Après avoir rappelé les textes précités, la Cour d'appel de GRENOBLE relève que le salarié est décédé sur son lieu de travail, pendant ses heures de travail et que la présomption d'imputabilité trouve à s'appliquer. C'est donc bien sur l'employeur que pèse la charge de la preuve afin de renverser cette présomption.

Pour ce faire, l'employeur se fonde sur le rapport rendu par l'expert mandaté par la Cour qui écarte tout rôle causal du travail dans la survenue du décès. Or, pour celle-ci, ce rapport est insuffisant dans la mesure où l'expert n'indique pas ce qui lui permet d'écarter toute interaction entre l'accident du travail et les conditions de travail.

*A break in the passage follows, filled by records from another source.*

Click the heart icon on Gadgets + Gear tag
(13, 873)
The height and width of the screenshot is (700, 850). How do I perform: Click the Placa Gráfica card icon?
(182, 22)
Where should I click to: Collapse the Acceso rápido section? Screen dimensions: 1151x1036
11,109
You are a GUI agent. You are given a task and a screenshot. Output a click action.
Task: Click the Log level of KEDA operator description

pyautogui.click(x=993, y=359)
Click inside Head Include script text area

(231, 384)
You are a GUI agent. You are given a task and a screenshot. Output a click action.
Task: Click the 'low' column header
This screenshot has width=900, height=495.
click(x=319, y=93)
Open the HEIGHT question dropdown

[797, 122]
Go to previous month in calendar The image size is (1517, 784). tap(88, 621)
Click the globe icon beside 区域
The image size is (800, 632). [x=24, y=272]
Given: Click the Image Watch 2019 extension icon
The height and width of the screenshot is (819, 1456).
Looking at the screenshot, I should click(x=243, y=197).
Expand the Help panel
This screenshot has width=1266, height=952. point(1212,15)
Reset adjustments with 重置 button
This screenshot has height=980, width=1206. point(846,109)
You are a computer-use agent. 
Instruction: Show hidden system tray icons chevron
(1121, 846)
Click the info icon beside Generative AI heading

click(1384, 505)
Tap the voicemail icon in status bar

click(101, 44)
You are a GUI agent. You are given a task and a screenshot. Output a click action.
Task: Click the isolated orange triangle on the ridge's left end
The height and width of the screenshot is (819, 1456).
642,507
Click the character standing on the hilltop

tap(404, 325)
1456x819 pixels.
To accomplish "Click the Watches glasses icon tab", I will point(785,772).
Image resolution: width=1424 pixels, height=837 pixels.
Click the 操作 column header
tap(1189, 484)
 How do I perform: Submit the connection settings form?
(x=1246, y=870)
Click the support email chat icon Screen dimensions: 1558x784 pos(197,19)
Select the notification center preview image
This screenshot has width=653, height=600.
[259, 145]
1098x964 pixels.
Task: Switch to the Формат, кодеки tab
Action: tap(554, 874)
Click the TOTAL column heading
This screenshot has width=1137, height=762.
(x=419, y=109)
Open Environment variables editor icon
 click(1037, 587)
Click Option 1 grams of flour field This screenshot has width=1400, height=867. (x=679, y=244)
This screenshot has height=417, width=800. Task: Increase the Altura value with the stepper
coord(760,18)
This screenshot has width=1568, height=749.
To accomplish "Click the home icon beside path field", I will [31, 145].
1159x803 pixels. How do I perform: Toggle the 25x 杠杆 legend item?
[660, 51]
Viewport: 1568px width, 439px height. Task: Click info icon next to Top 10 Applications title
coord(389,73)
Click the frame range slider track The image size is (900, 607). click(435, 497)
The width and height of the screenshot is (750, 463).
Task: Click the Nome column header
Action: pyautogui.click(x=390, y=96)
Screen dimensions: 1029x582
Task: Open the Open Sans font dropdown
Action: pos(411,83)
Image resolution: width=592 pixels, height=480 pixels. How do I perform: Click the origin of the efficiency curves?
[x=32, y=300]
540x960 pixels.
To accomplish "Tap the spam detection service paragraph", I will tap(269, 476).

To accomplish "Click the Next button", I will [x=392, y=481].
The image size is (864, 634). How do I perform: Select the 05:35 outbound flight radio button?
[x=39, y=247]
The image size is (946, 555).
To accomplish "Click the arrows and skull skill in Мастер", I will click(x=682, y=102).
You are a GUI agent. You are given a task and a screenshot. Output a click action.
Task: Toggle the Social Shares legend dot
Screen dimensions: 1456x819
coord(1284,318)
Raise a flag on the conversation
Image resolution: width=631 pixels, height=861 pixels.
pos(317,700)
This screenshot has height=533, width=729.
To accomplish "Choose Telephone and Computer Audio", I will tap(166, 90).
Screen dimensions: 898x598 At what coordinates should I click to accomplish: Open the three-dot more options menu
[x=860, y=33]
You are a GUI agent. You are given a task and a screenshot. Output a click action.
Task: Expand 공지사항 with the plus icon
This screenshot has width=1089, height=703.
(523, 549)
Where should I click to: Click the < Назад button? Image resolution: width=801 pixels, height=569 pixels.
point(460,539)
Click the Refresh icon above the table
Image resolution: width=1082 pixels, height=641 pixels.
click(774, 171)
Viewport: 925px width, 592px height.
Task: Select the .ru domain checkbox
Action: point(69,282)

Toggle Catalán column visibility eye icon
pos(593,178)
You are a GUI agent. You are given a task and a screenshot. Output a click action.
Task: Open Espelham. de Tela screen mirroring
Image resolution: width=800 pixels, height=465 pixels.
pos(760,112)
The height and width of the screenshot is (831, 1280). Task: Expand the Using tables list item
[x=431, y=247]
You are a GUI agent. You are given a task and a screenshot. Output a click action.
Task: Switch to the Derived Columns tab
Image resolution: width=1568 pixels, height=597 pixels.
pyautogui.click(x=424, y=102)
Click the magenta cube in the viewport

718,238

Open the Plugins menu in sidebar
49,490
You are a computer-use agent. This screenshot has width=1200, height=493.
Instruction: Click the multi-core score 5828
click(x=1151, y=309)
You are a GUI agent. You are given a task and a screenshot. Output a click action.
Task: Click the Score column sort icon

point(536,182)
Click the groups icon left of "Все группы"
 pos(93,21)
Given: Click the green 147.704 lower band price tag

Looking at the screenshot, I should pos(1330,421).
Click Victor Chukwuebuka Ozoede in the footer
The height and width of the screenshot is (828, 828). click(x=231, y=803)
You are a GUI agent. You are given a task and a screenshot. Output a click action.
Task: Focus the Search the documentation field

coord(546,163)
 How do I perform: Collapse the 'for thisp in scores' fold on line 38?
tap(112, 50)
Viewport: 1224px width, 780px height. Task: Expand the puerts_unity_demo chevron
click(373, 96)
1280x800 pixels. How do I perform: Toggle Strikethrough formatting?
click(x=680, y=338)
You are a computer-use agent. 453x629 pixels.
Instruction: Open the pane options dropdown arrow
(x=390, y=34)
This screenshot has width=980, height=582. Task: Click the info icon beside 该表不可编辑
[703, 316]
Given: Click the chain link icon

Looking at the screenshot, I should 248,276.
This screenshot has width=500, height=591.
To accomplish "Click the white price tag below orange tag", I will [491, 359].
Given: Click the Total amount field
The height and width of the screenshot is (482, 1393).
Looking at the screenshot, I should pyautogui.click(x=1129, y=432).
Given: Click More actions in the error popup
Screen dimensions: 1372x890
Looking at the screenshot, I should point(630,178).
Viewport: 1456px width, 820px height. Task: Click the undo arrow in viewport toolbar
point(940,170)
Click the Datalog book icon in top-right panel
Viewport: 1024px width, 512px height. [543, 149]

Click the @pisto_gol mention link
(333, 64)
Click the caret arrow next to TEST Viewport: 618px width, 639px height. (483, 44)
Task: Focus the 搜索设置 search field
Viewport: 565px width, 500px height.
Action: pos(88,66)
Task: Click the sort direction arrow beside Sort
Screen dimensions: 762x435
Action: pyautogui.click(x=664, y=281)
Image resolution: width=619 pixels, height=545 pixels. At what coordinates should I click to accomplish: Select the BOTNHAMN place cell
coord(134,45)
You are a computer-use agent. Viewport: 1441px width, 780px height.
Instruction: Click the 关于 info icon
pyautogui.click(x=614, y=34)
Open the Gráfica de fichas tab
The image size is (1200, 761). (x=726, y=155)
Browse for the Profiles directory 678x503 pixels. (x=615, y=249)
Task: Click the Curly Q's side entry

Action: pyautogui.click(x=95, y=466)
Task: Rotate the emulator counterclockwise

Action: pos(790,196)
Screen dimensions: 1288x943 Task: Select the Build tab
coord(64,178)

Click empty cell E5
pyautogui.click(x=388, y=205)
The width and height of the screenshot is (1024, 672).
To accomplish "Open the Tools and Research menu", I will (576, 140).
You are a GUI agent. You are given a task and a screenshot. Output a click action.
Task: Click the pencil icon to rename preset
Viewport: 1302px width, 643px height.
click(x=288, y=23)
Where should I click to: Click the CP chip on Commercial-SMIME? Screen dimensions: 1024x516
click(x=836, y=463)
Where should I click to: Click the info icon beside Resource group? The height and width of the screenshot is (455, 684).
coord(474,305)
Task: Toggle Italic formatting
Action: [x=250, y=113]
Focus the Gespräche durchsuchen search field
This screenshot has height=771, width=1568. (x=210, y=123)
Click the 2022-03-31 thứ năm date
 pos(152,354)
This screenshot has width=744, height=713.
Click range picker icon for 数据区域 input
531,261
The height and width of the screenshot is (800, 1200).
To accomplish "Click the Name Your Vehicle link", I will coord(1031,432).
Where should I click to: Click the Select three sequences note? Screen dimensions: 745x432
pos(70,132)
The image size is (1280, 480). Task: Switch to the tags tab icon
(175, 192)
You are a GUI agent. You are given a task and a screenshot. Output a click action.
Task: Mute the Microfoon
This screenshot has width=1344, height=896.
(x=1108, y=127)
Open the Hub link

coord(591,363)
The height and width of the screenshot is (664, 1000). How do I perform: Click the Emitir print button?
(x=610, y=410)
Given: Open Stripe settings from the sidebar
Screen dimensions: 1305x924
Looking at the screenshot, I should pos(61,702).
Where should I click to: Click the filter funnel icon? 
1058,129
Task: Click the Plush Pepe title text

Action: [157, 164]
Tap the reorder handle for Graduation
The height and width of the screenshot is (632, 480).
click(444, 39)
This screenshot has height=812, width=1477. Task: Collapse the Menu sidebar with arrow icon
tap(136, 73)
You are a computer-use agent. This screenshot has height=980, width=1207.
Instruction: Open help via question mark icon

Par ailleurs, elle note qu'il indique que l'origine du décès est due à une myocardite, qui peut être d'origine virale. Cette dimension n'est par la suite absolument pas développée par l'expert afin de déterminer si la myocardite dont est décédé le salarié est exclusivement d'origine virale.

Aussi, la Cour d'appel de GRENOBLE estime que l'employeur ne rapporte pas la preuve que le décès du salarié a une cause totalement étrangère au travail et le déboute de son recours.

A la lecture de cet arrêt, on notera deux apports :

  1. D’une part, la nécessité de solliciter une mesure d’instruction dans ce type de dossier tout en mettant en parallèle cette décision avec celle rendue par la Cour de cassation indiquant que cette mise en œuvre est simplement facultative pour le juge (Cass. civ. 2ème, 11 janvier 2024, n° 22-15.939).
     
  2. D’autre part, une fois l’expertise obtenue, l’absolue nécessité de bien participer aux opérations d’expertise et de convaincre le médecin expert d’écrire sans aucun doute de l’existence d’une cause totalement étrangère. A défaut, la juridiction du fond pourra écarter le rapport à l’instar de la Cour d’appel de GRENOBLE.

    Ce deuxième point est, toutefois, difficile à obtenir en pratique, l’employeur ne disposant d’aucun élément médical et la CPAM se contentant d’adresser le strict minimum.

Maître Florent LABRUGERE

https://www.labrugere-avocat-lyon.fr/ 

Avocat au Barreau de LYON

Droit du travail – Droit de la sécurité sociale

N.B : On ne sait pas, au jour de la rédaction de ce billet, si l’arrêt est définitif et n’a pas fait l’objet d’un pourvoi en cassation.